These regulations require that ship operators maintain onboard records that verify compliance. For example, bunker delivery notes and representative samples of fuel oil provided by fuel suppliers must be maintained onboard for a minimum of three years and 12 months, respectively. The records must also include a written fuel oil changeover procedure and a log recording changeover details. These records may be inspected, and the samples may be taken for verification to determine if the fuel oil used onboard meets the MARPOL sulphur standard.
What Are Marine Fuels?
Ever since the demise of coal-burning vessels, the fuels used by most of the industry has been a hydrocarbon fuel produced by the distillation of crude oil. Heavy fuels produced at the bottom of the barrel and the ‘cracked’ residuals were usually burned while at sea and marine diesel oil burned while in the port areas to reduce pollution and increase efficiency.
After this “straight-run “distillation”, the heavy fuel oil and the residuals at the bottom of the barrel are often transferred to a catalytic ‘cracking’ unit which reduces the heavy end of the barrel into lighter fractions of hydrocarbon bonding.

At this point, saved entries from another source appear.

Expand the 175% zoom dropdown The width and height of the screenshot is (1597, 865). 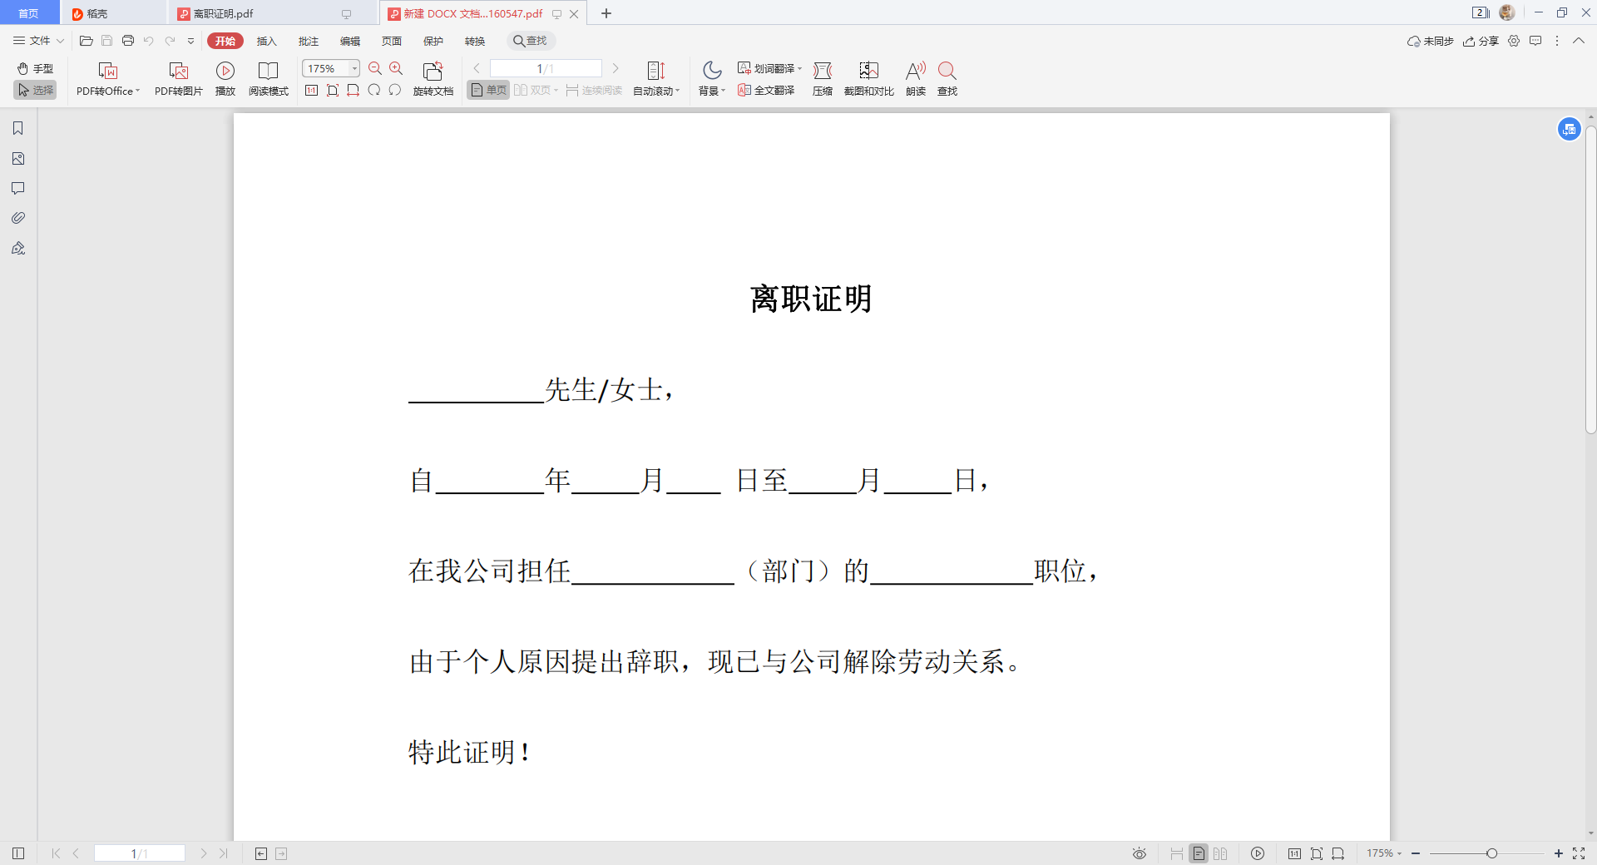354,68
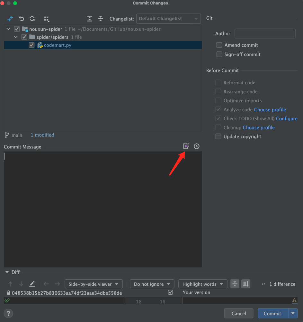The width and height of the screenshot is (303, 322).
Task: Open commit message history clock icon
Action: 197,146
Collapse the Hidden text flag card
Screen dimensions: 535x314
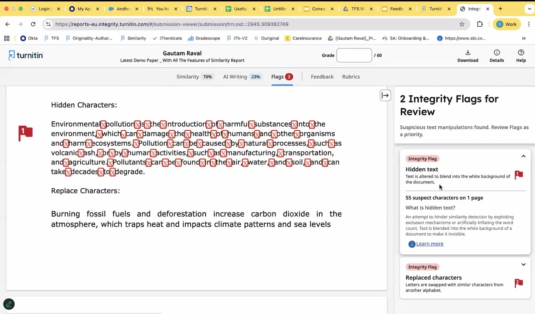(523, 156)
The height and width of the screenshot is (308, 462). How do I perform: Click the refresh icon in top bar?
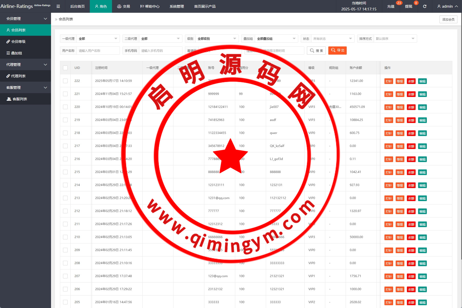425,6
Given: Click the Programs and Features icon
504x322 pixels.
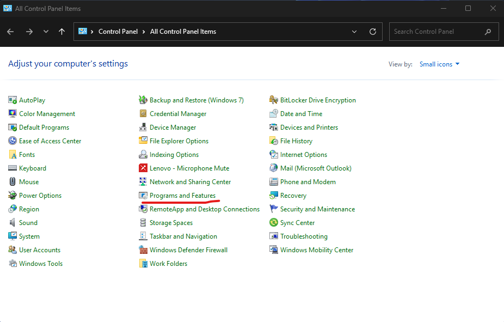Looking at the screenshot, I should click(143, 196).
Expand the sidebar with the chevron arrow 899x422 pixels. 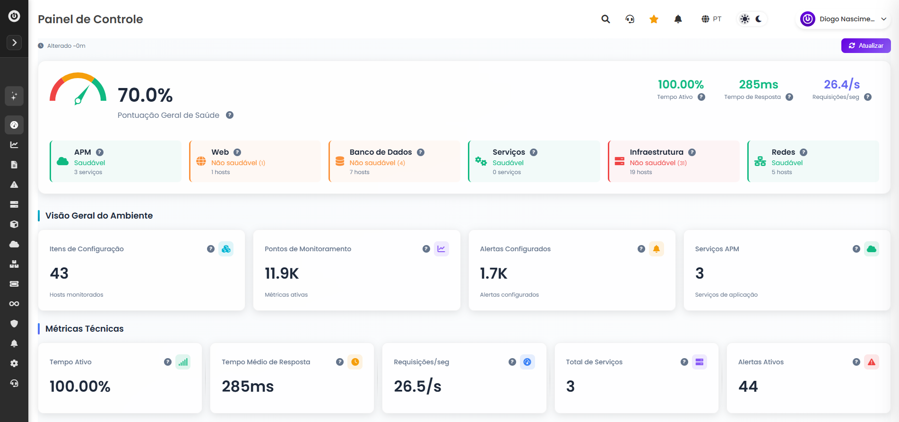14,43
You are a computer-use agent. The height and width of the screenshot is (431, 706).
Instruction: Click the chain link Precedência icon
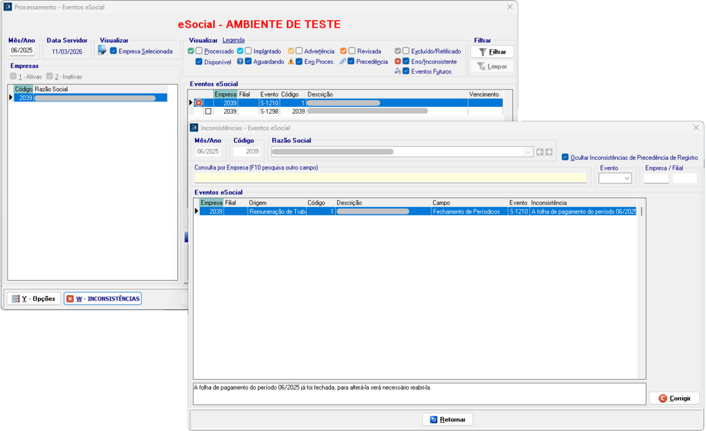343,61

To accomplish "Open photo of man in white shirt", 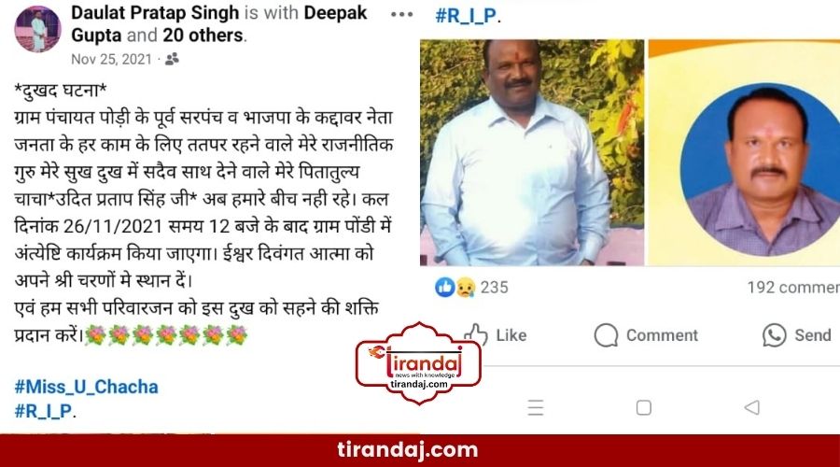I will [x=532, y=152].
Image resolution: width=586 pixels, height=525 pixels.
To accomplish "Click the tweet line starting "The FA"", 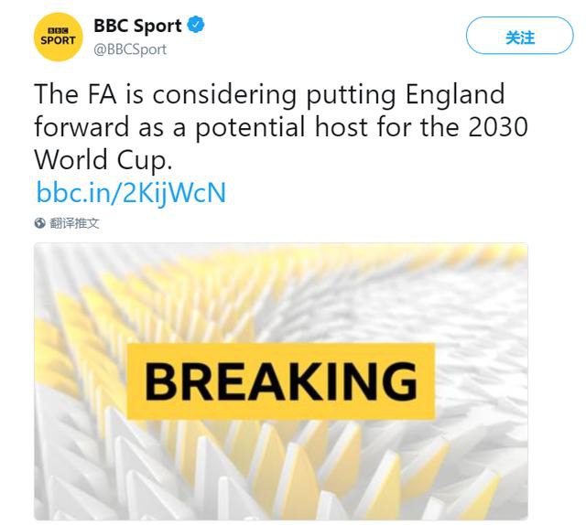I will tap(269, 94).
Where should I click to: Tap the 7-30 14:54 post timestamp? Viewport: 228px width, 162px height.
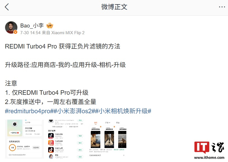[x=30, y=33]

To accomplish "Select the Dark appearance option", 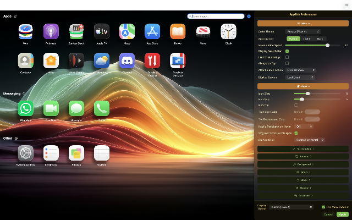I will click(320, 39).
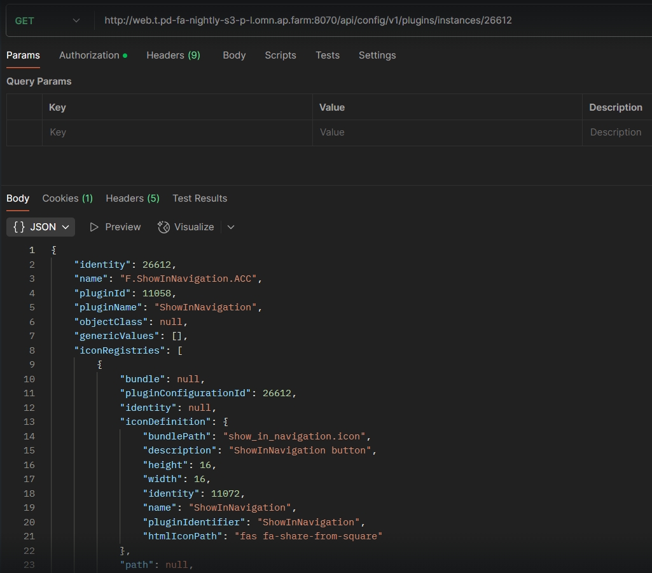Screen dimensions: 652x573
Task: Open the GET method dropdown
Action: pyautogui.click(x=47, y=20)
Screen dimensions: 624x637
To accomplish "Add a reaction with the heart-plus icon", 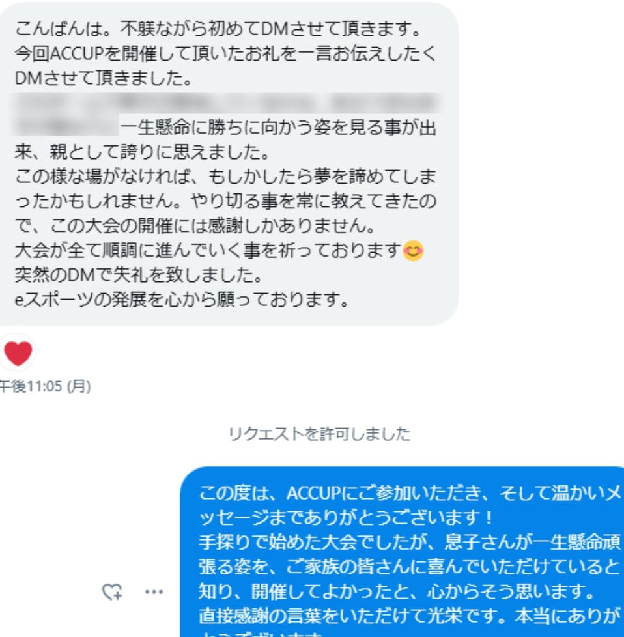I will (112, 591).
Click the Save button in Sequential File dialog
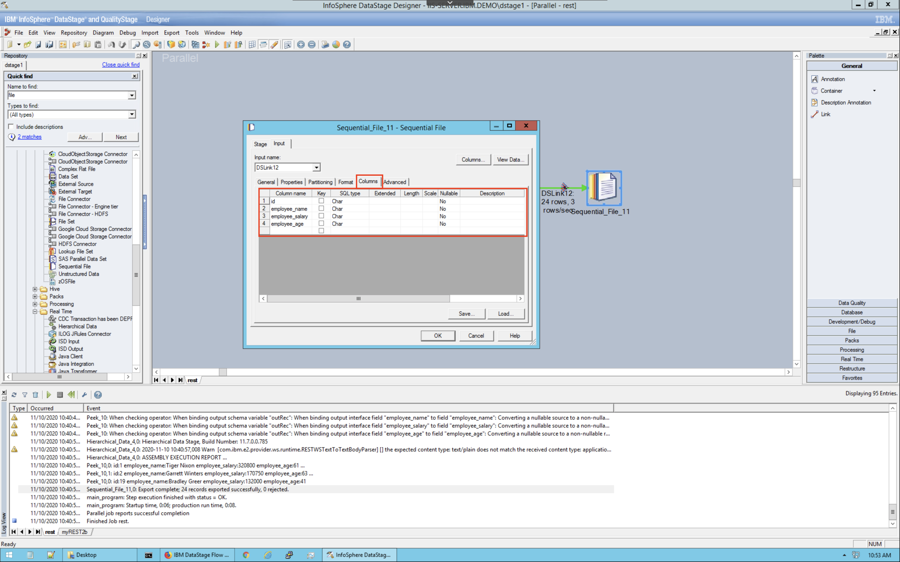The height and width of the screenshot is (562, 900). [466, 313]
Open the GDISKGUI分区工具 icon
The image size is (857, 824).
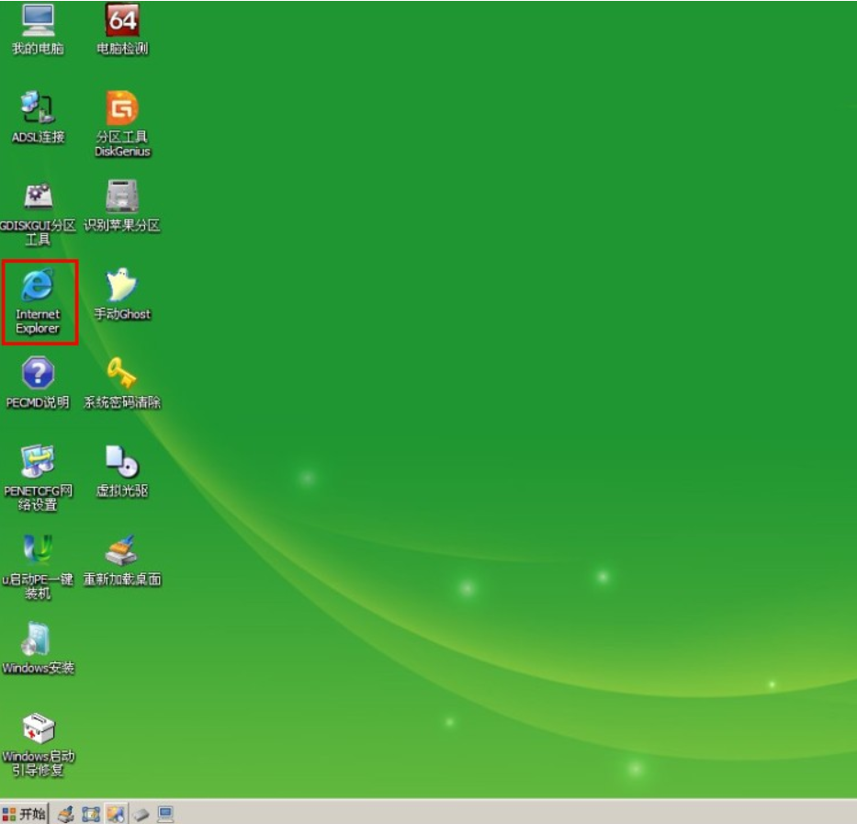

The heavier fuels that remain after all other useable fuel types have been drawn off are the residual fuels and are highly viscous. The fuels are used only in low and medium speed engines but require heating in order to reduce their viscosity allowing them to be pumped along the fuel system and injected into the combustion chamber. Such fuels have a higher energy content by volume but can also retain many more of the pollutants from the crude oil, especially sulphur. When refined using the catalytic cracking process there may also be catalytic or cat fines present. Cat fines are particles of aluminium and silicon oxides that are remnants of the catalyst used. They are hard and extremely abrasive and damaging to engines.[iii]
The term marine diesel oil (MDO) includes marine fuels that are composed of various blends of distillates, also called marine gasoil (MGO) and heavy fuel oil. Unlike diesel fuels on land that are used for cars and trucks, marine diesel oils are not a pure distillate but are blends with heavy fuel oil. Marine diesel is similar to automotive diesel fuel but has a higher density. Unlike heavy fuel oil (HFO), marine diesel oil does not have to be heated during storage. Marine diesel oil is sometimes also used synonymously with the term “intermediate fuel oil” (IFO). Marine gas oil (MGO) or ‘bunker fuel or bunker oil’ is any type of diesel which is used in seagoing vessels. The Marine Gas Oil (MGO) can be used in four-stroke machines and generator and can be produced with a low-sulphur percentage.
There are some low sulphur fuel oils (LSFO) available today although the quantities available are not high and there are some newer ultra-low sulphur fuel oils (ULSFO) sometimes referred to as hybrid fuels developed to meet the 2015 reduction to 0.1% in Emission Control Areas (‘ECA’). These are shipping zones: (a) U.S. exclusive economic zones where commercial vessels must meet the 0.5% sulphur limit; or (b) the North American ECA and the U.S. Caribbean ECA in which commercial ships must meet the 0.1 percent sulphur content for fuel.
There is a great difference in cost to the vessel owners by opting to use only acceptable fuels (LSFO), (ULSFO) or (VLSFO) as a response to the IMO2020 demands. There is an increasing amount of these LSFO fuels available and that is moderating the high premiums they demand and also spares the cost and delays of installing scrubbers as an alternative. The problem is that while the supply of these LSFOs may be growing and prices levelling out they may not be universally available in the world ports as the supply from different supplying refineries requires changes in the technologies of the refining processes.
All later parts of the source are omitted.